If you already screwed up your resolutions, try these unresolutions

We’re a few weeks into the new year and many of us have already effed up our resolutions or forgotten them. It’s time to try these unresolutions!



gen z generation z millennials

We all have resolutions; what about unresolutions

Ah, the New Year. A fresh start, a time to do the things you’ve been meaning to do for the last year…or three. It’s popular to make a list of the things you hope to achieve, new endeavors, hopes…dreams. It’s wonderful to look to the future, have aspirations, and make goals to achieve things yet to be had, as mostly likely, that’s what lead you to business ownership and entrepreneurship to begin with.

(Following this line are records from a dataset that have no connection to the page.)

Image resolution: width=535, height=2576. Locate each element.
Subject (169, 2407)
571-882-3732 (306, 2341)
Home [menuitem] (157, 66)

But, just as important as goal setting is, bad habit prevention and un-doing is integral for success. So without further ado, here’s your list of 2016 unresolutions.

1. Stop overcommitting. Seriously.

It’s easy to say yes to every good opportunity that comes your way, especially if you’re motivated and/or broke. Instead of saying yes to everything, carefully weigh your options and priorities, and try to invest your time in the opportunities that make the most business sense. Spending time dedicated, and focused on an important project can result in repeat business or future partnerships that a less intentional project wouldn’t.

2. Stop forgetting your commitments

For Pete’s sake, if you say yes to something then follow through. No one likes a flake, so make sure you show up to the events, submit the projects, and meet the deadlines you commit to. Need help organizing your time? Start religiously using your calendar to schedule personal and professional obligations so you won’t forget to what you’ve committed.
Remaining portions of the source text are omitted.